LOS ANGELES (Variety.com) - M. Night Shyamalan’s “Glass” remained victorious at the domestic box office for the third weekend in a row — not that the Universal Pictures thriller had much competition.
“Glass” added another $9.5 million, enough to top box office charts as newcomer “Miss Bala,” a drug-cartel drama starring Gina Rodriguez misfired with $6.7 million from 2,203 venues. With this weekend’s bounty, “Glass” has made $88 million in North America.
Revenues in North America topped out at $71 million, according to Comscore, marking the lowest haul for a Super Bowl weekend in almost 20 years. The biggest weekend in football traditionally slows ticket sales at multiplexes, but a dearth of new high-profile releases brought back the worst returns since 2000. A polar vortex across the midwest and northeast didn’t exactly help business. As temperatures dropped below negative 50 degrees in some portions of the country, moviegoers opted to stay posted indoors and away from their local movie theater.
Rodriguez, best known for starring in the CW series “Jane the Virgin,” debuted in third place as “Miss Bala” struggled to entice audiences. Directed by “Twilight” helmer Catherine Hardwicke, “Miss Bala” is based on the popular 2011 Mexican crime movie. The film came in at the lower end of expectations, though the studio was bracing for a slower start given the expected competition from the Super Bowl. Given its $15 million production budget, “Miss Bala” will need to pick up steam during its theatrical run to get in the black. Sony anticipates that “Miss Bala” will get a box office boost heading into Presidents’ Day weekend.
STXfilms and Lantern Entertainment’s “The Upside” landed in second place, bringing in a solid $8.8 million in its fourth weekend of release. The feel-good drama starring Kevin Hart and Bryan Cranston has now generated $75.5 million at the domestic box office. Overseas, “The Upside” has pocketed $7.6 million to date for a global total of $83.2 million.
A pair of superhero flicks rounded out the top five. Warner Bros.’ “Aquaman” landed at No. 4 with $4.7 million, while Sony’s “Spider-Man: Into the Spider-Verse” fell not far behind with $4.4 million. “Aquaman,” the latest comic-book adventure from DC’s Extended Universe, has now earned $323.5 million in North America and a massive $1.1 billion worldwide. The cartooned web-slinging adventure “Spider-Man: Into the Spider-Verse” has generated $175 million in its 12 weeks of release, earning the distinction as Sony’s highest-grossing animated movie.
Elsewhere, Universal’s “Green Book” continues to see an awards season boost. The road-trip drama starring Viggo Mortensen and Mahershala Ali picked up another $4.3 million this weekend for a domestic tally of $55.8 million.
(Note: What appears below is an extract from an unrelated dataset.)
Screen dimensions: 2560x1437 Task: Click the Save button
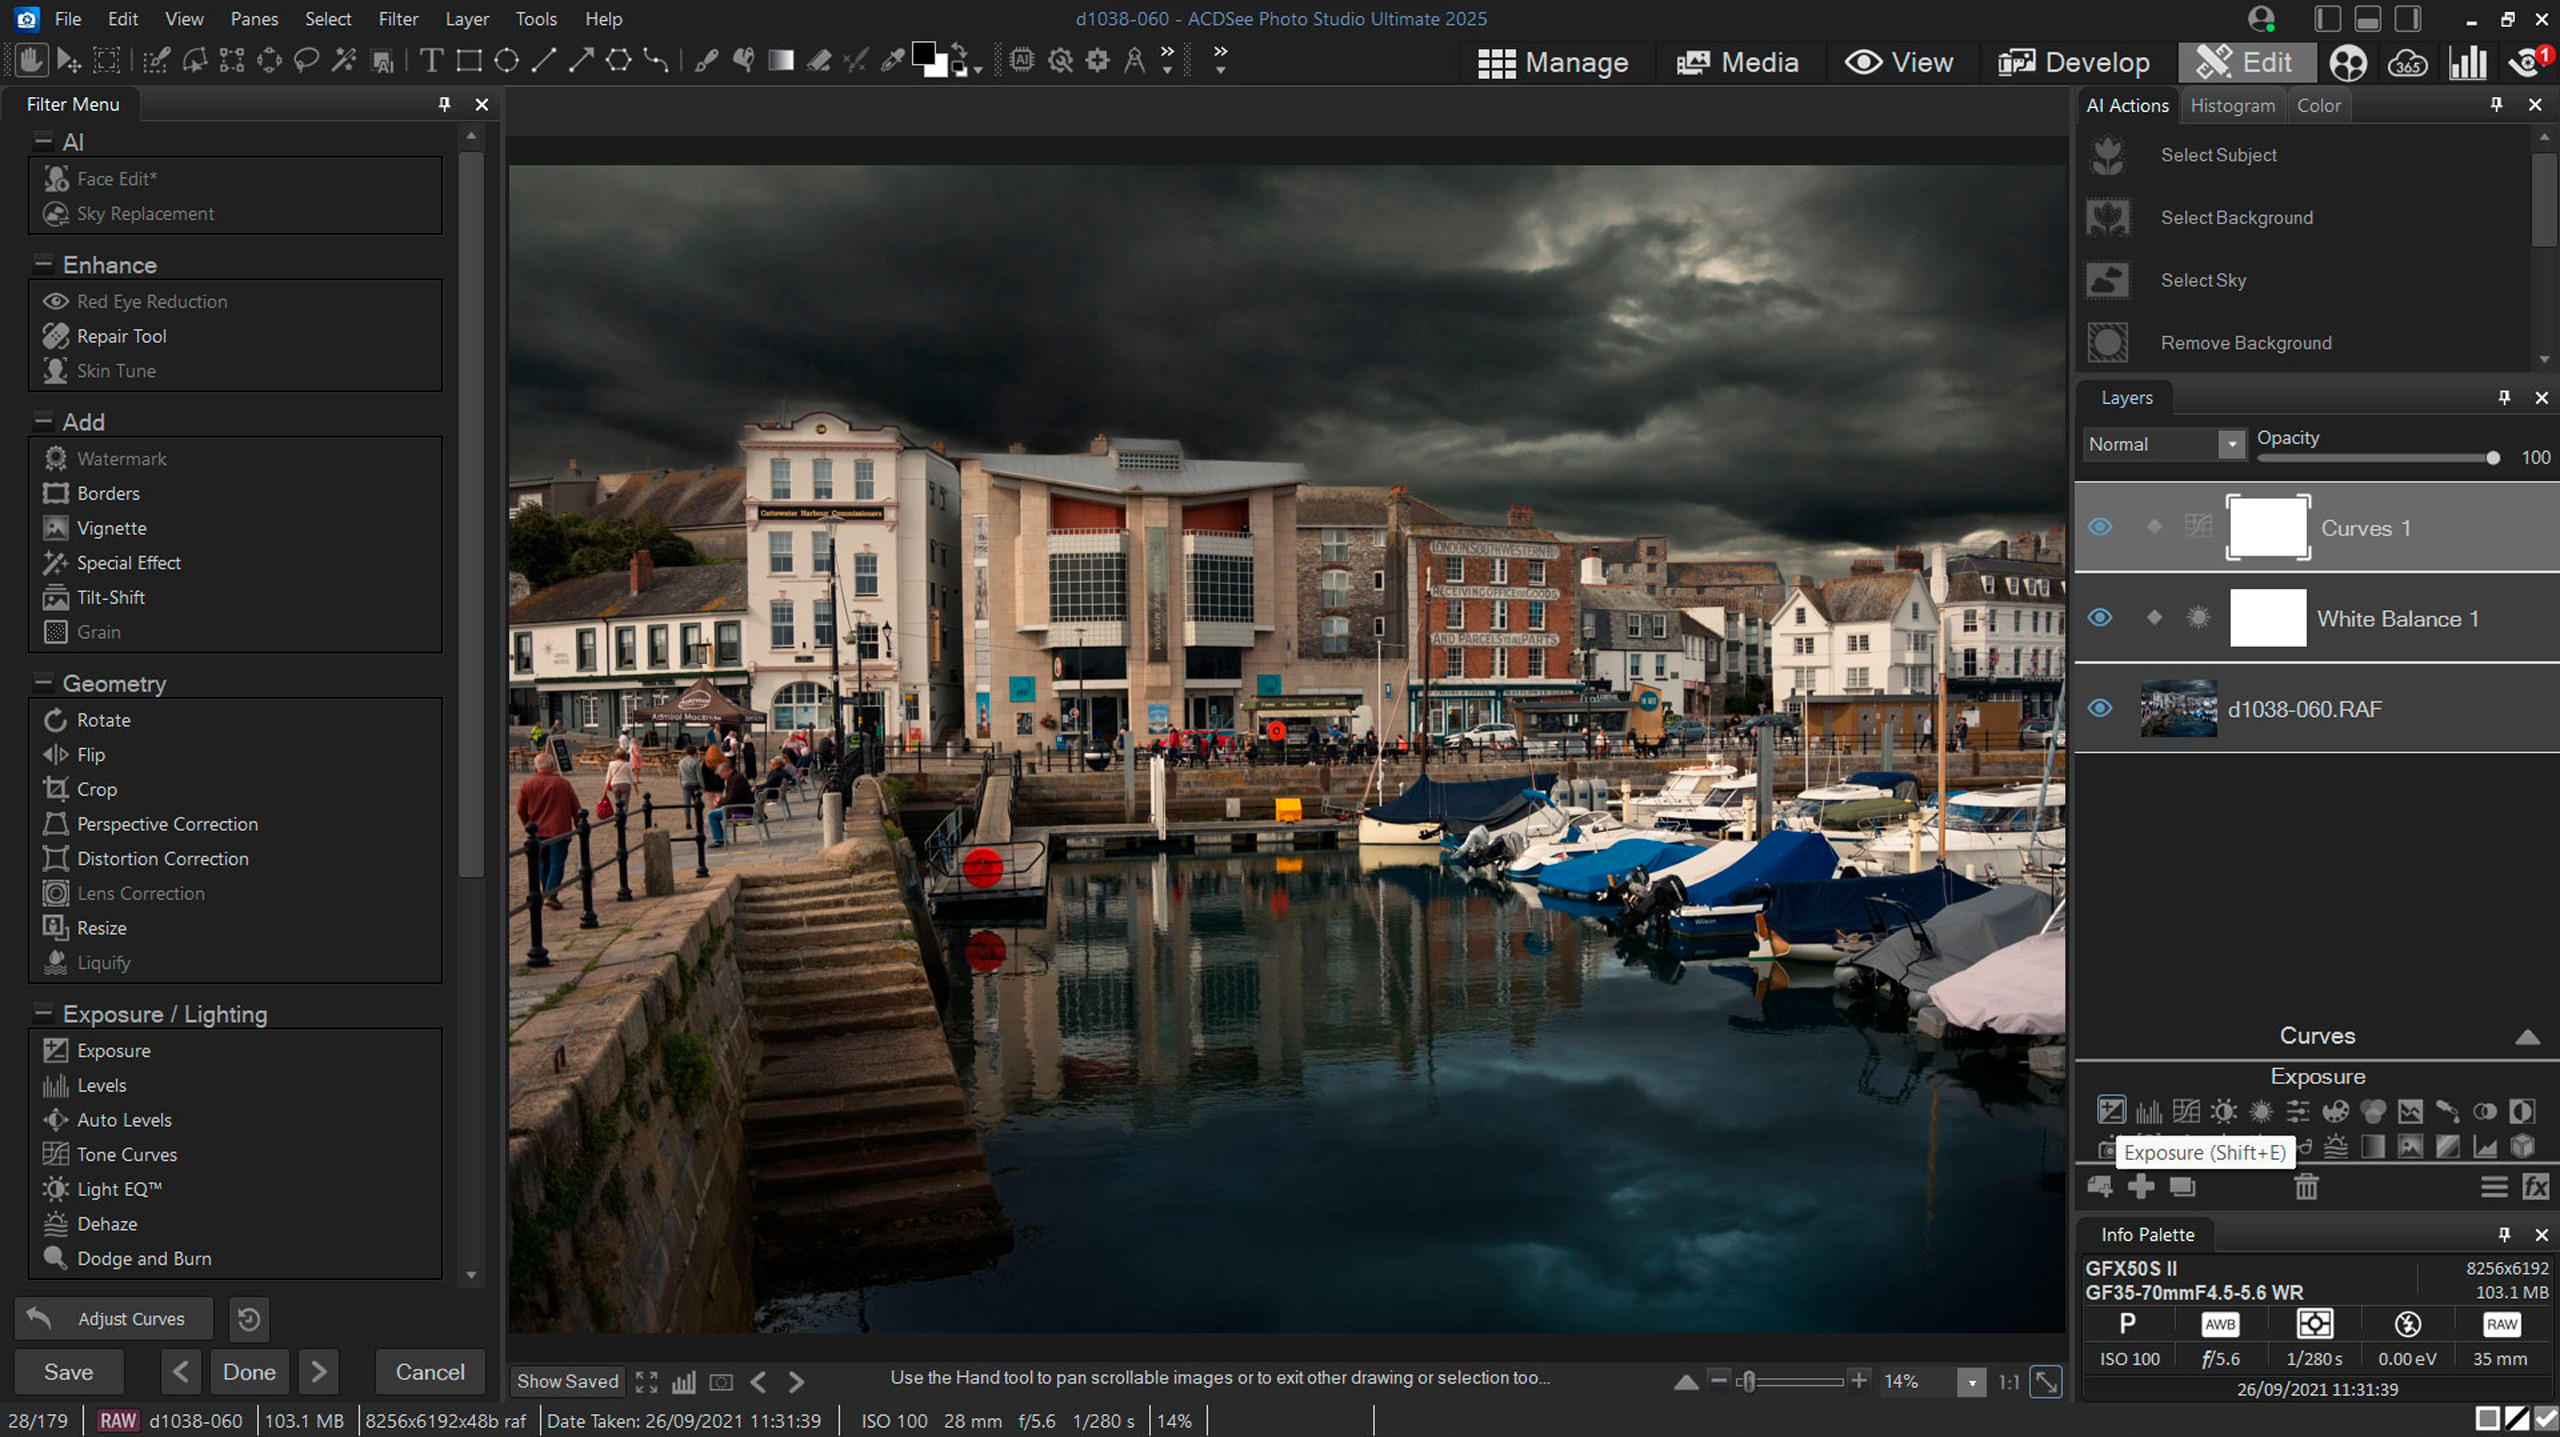(68, 1372)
The movie played in 2,648 locations, marking its widest release to date.
Warner Bros.’ World War I documentary directed by Peter Jackson, “They Shall Not Grow Old,” also saw a bump in sales, earning $2.4 million for a total of $10.7 million.
On the indie front, Bleecker Street opened “Arctic” in four locations. The drama about a man (Mads Mikkelsen) who gets stranded in the Arctic after a plane crash brought in $56,463 for a per-screen average of $14,116.
There are always exceptions to every rule, and young adult titles geared toward female moviegoers like “Hannah Montana and Miley Cyrus: Best of Both Worlds Concert” and “Dear John” proved that the right movie could still pull off a solid start over the Super Bowl weekend. Each saw debuts over $30 million during the same weekends in 2008 and 2010. But more often than not, studios avoid any potential competition that a massive football championship might bring. As a result, ticket sales are down 25 percent compared to the same frame in 2018, when “Jumanji: Welcome to the Jungle” was the top film in North America. The year to date box office is also struggling after a dismal January. The domestic market dropped over 15 percent from 2018, according to Comscore. That could turn around next weekend when “The Lego Movie 2: The Second Part” hits the big screen.